**Interviewauszug**
Solidarität und Vernunft. Bei all der Überkonzentration auf Verschwörungserzählungen, Wirtschaftsgläubigen und selbstgerechten Schreihälsen ging ein bisschen unter, dass der Grossteil der Bevölkerung trotz all der Unannehmlichkeiten nicht nur auf sich selbst, sondern auch auf andere geschaut und den gesunden Menschenverstand nicht aus den Augen verloren hat.
Womit hatten Sie im Zusammenhang mit «Corona» am meisten zu kämpfen? Was hat Sie bedrückt?
Mich persönlich hat nicht so viel bedrückt wie andere, denke ich, weil ich in vielerlei Hinsicht privilegiert bin. Privat, weil ich in einer schönen Wohnung und in einer tollen Beziehung lebe und drei wahnsinnig kuschlige Haustiere habe.
Auf der einen Seite habe ich eigentlich die ganze Zeit durchgearbeitet – wenn auch zum grossen Teil nicht auf der Bühne wie sonst –), mich damit von dieser unterschwelligen Bedrohung abgelenkt und sie gleichzeitig verarbeitet. Und auf der anderen Seite muss ich zugeben, hatte ich schon vor der Pandemie kein besonders ausschweifendes Privatleben, sodass mich die meisten Massnahmen weniger getroffen haben als andere. Positiv gesagt: Ich liebe meine Arbeit, auch neben der Bühne, und kam darum gut zurecht. Negativ gesagt: Ich schaffe es nicht einmal während einer globalen Pandemie, mal eine Pause einzulegen.

**Datenauflistung**

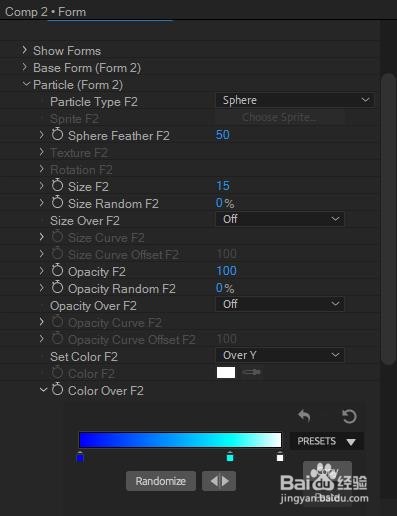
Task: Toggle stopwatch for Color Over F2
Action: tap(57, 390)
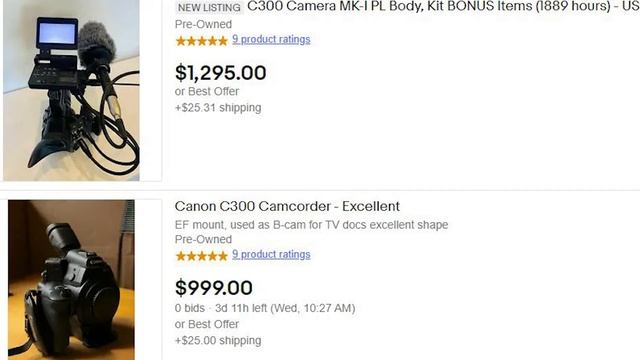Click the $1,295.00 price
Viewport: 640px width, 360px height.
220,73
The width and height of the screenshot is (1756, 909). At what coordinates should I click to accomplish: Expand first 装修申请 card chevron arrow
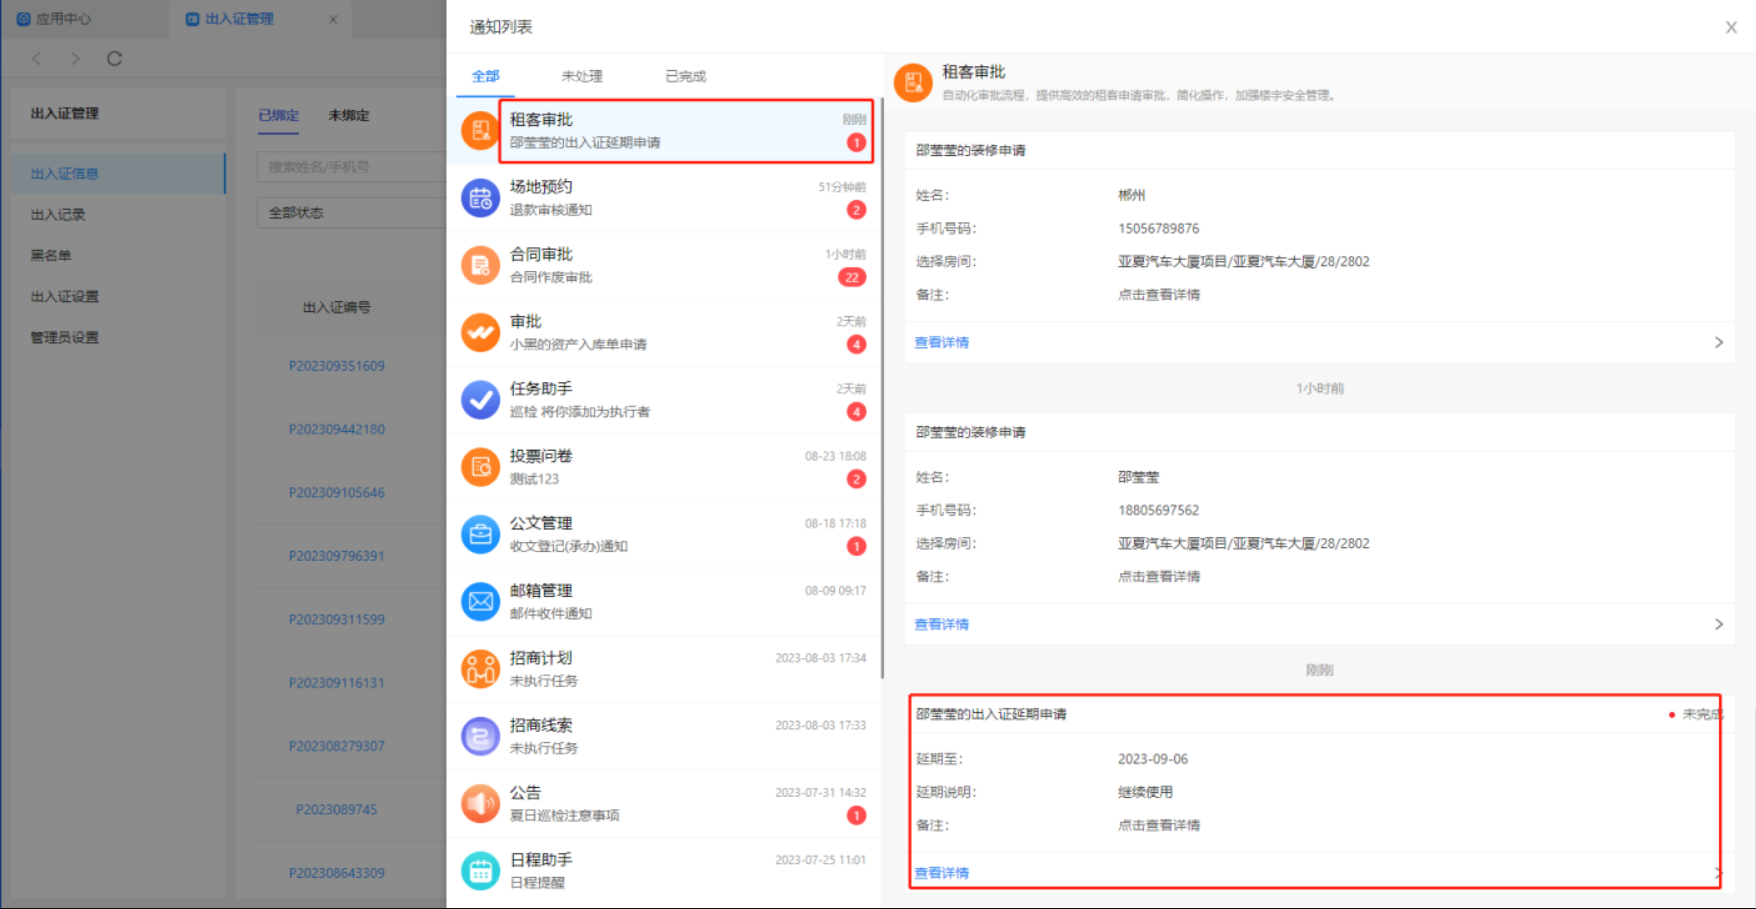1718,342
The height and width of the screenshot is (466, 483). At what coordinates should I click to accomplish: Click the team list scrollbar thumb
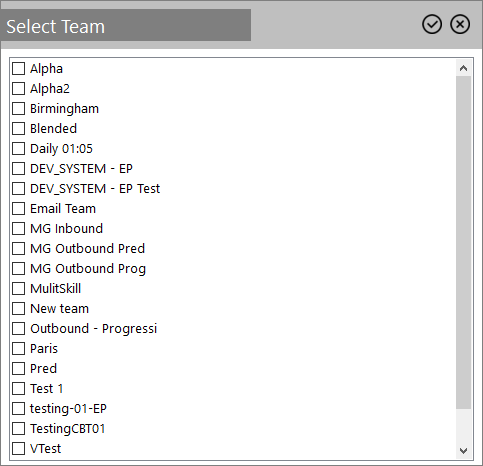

**Aufgabenstellung**
A – Erläutern Sie in ein bis drei Sätzen, weshalb die befragte Person laut dem Interviewauszug über Corona weniger bedrückt war als andere.
B – Setzen Sie den Interviewauszug über Corona im Anschluss an dessen letzten Satz fort.
Die Zeilen sind für die Bearbeitung nicht erforderlich.

**Ihre Antworten**
A – Die befragte Person sieht sich in vielerlei Hinsicht privilegiert, da sie in einer schönen Wohnung und einer tollen Beziehung lebt und drei Haustiere hat. Außerdem hat sie durchgearbeitet und sich damit von der unterschwelligen Bedrohung abgelenkt. Schon vor der Pandemie hatte sie kein besonders ausschweifendes Privatleben, sodass die Massnahmen sie weniger trafen.

B –
Bleiben wir beim Positiven: Was wird Ihnen rückblickend auf das Jahr 2020 in sehr guter Erinnerung bleiben? Gab es allenfalls einen entscheidenden Meilenstein in Ihrem Berufs- oder Privatleben?
Beruflich natürlich der Salzburger Stier, auch wenn es vom Timing her bestimmt nicht ideal ist, so einen prestigeträchtigen Kleinkunstpreis in einem Jahr zu erhalten, in dem man kaum auftreten kann. Es gab aber eine sehr schöne, alternative Preisübergabe am Radio mit einer Extra-Sendung und das war ein grosses Vergnügen und Privileg.
Im Privatleben hatte ich zwei vermeintlich kleine Meilensteine. Erstens habe ich mir zum ersten Mal seit Jahren so ein richtiges Hobby zugelegt, nämlich Rennvelo fahren. Dabei seh ich zwar richtig dumm aus, wie ein neonfarbiger zu eng vakuumierter Cervelat, aber das muss so sein und ist es mir wert. Und zweitens habe ich fast schon eine manische Faszination dafür entwickelt, unsere Küche aufzuräumen. Das hingegen ist kein Hobby. Das ist eine Leidenschaft.
Welche drei Persönlichkeiten haben für Sie das Jahr 2020 positiv geprägt?
Oh, da muss ich überlegen, ich bin nicht so gut in personenbezogener Ikonisierung. Und dann gleich drei! Na gut. Ich sag mal: Stephen Colbert. Er hat die Herausforderung, eine Late Night Show ins Wohnzimmer zu transferieren, am besten gemeistert. Dann in diesem Zusammenhang Dominic Deville und sein ganzes Team. Was die unter diesen Umständen, ohne Publikum, mit bescheidenem Budget und wenig Ressourcen, Woche für Woche geliefert haben und immer noch liefern, ist aller Ehren wert. Und Sascha Rijkeboer, eine non-binäre Persönlichkeit, die ich schon länger verfolge und die dieses Jahr beim grossartigen und mehrfach preisgekrönten Film «Being Sascha» von Manuel Gübeli im Zentrum stand.
Woran denken Sie umgehend, wenn Sie sich mit der «Planung» des Jahres 2021 auseinandersetzen?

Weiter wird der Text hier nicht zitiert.